(Directions) Each record, exactly as written, should be printed again.

(Working data)
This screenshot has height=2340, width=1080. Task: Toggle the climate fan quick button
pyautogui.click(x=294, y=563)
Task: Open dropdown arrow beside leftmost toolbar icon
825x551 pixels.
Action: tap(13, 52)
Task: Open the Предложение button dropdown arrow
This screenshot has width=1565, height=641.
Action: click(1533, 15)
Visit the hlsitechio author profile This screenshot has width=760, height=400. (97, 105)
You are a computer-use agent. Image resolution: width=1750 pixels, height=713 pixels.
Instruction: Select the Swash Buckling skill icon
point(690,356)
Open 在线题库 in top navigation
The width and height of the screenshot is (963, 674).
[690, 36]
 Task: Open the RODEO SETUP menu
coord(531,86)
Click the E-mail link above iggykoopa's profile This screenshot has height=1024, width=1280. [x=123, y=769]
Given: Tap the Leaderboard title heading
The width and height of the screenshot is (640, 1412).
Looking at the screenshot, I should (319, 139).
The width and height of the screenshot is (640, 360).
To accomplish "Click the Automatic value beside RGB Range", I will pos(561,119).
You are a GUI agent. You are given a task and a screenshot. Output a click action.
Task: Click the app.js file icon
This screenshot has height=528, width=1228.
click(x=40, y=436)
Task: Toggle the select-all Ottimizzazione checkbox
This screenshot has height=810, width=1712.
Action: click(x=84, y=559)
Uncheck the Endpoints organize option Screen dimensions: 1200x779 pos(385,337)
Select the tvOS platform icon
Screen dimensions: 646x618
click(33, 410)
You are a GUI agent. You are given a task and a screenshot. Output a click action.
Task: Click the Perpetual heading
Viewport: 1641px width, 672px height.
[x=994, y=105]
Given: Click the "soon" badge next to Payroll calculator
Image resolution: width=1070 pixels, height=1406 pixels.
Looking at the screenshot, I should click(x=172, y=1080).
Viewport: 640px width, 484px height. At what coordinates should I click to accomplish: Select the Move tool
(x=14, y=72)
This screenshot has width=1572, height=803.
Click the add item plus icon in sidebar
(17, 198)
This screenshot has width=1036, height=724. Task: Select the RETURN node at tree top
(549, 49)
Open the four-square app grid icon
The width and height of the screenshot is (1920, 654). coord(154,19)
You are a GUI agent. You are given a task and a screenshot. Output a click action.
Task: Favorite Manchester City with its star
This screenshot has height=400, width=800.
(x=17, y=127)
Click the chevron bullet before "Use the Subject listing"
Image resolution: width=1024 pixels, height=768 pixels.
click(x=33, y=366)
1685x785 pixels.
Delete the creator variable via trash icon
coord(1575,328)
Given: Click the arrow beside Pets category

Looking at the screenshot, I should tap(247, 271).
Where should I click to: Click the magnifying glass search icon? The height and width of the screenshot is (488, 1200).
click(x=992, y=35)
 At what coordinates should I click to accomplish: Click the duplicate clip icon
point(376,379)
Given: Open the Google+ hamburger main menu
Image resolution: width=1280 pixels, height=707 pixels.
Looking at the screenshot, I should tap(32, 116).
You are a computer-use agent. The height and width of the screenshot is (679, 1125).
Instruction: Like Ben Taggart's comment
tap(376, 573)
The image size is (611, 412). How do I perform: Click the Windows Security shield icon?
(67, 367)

(Solution to the exercise)
This screenshot has height=2340, width=1080. Task: Toggle the climate fan quick button
pyautogui.click(x=294, y=563)
Task: Open dropdown arrow beside leftmost toolbar icon
825x551 pixels.
Action: tap(13, 52)
Task: Open the Предложение button dropdown arrow
This screenshot has width=1565, height=641.
Action: click(1533, 15)
Visit the hlsitechio author profile This screenshot has width=760, height=400. (97, 105)
You are a computer-use agent. Image resolution: width=1750 pixels, height=713 pixels.
Instruction: Select the Swash Buckling skill icon
point(690,356)
Open 在线题库 in top navigation
The width and height of the screenshot is (963, 674).
[690, 36]
 Task: Open the RODEO SETUP menu
coord(531,86)
Click the E-mail link above iggykoopa's profile This screenshot has height=1024, width=1280. [x=123, y=769]
Given: Tap the Leaderboard title heading
The width and height of the screenshot is (640, 1412).
Looking at the screenshot, I should (319, 139).
The width and height of the screenshot is (640, 360).
To accomplish "Click the Automatic value beside RGB Range", I will pos(561,119).
You are a GUI agent. You are given a task and a screenshot. Output a click action.
Task: Click the app.js file icon
This screenshot has height=528, width=1228.
click(x=40, y=436)
Task: Toggle the select-all Ottimizzazione checkbox
This screenshot has height=810, width=1712.
Action: click(x=84, y=559)
Uncheck the Endpoints organize option Screen dimensions: 1200x779 pos(385,337)
Select the tvOS platform icon
Screen dimensions: 646x618
click(33, 410)
You are a GUI agent. You are given a task and a screenshot. Output a click action.
Task: Click the Perpetual heading
Viewport: 1641px width, 672px height.
[x=994, y=105]
Given: Click the "soon" badge next to Payroll calculator
Image resolution: width=1070 pixels, height=1406 pixels.
Looking at the screenshot, I should click(x=172, y=1080).
Viewport: 640px width, 484px height. At what coordinates should I click to accomplish: Select the Move tool
(x=14, y=72)
This screenshot has width=1572, height=803.
Click the add item plus icon in sidebar
(17, 198)
This screenshot has width=1036, height=724. Task: Select the RETURN node at tree top
(549, 49)
Open the four-square app grid icon
The width and height of the screenshot is (1920, 654). coord(154,19)
You are a GUI agent. You are given a task and a screenshot. Output a click action.
Task: Favorite Manchester City with its star
This screenshot has height=400, width=800.
(x=17, y=127)
Click the chevron bullet before "Use the Subject listing"
Image resolution: width=1024 pixels, height=768 pixels.
click(x=33, y=366)
1685x785 pixels.
Delete the creator variable via trash icon
coord(1575,328)
Given: Click the arrow beside Pets category

Looking at the screenshot, I should tap(247, 271).
Where should I click to: Click the magnifying glass search icon? The height and width of the screenshot is (488, 1200).
click(x=992, y=35)
 At what coordinates should I click to accomplish: Click the duplicate clip icon
point(376,379)
Given: Open the Google+ hamburger main menu
Image resolution: width=1280 pixels, height=707 pixels.
Looking at the screenshot, I should tap(32, 116).
You are a computer-use agent. The height and width of the screenshot is (679, 1125).
Instruction: Like Ben Taggart's comment
tap(376, 573)
The image size is (611, 412). How do I perform: Click the Windows Security shield icon?
(67, 367)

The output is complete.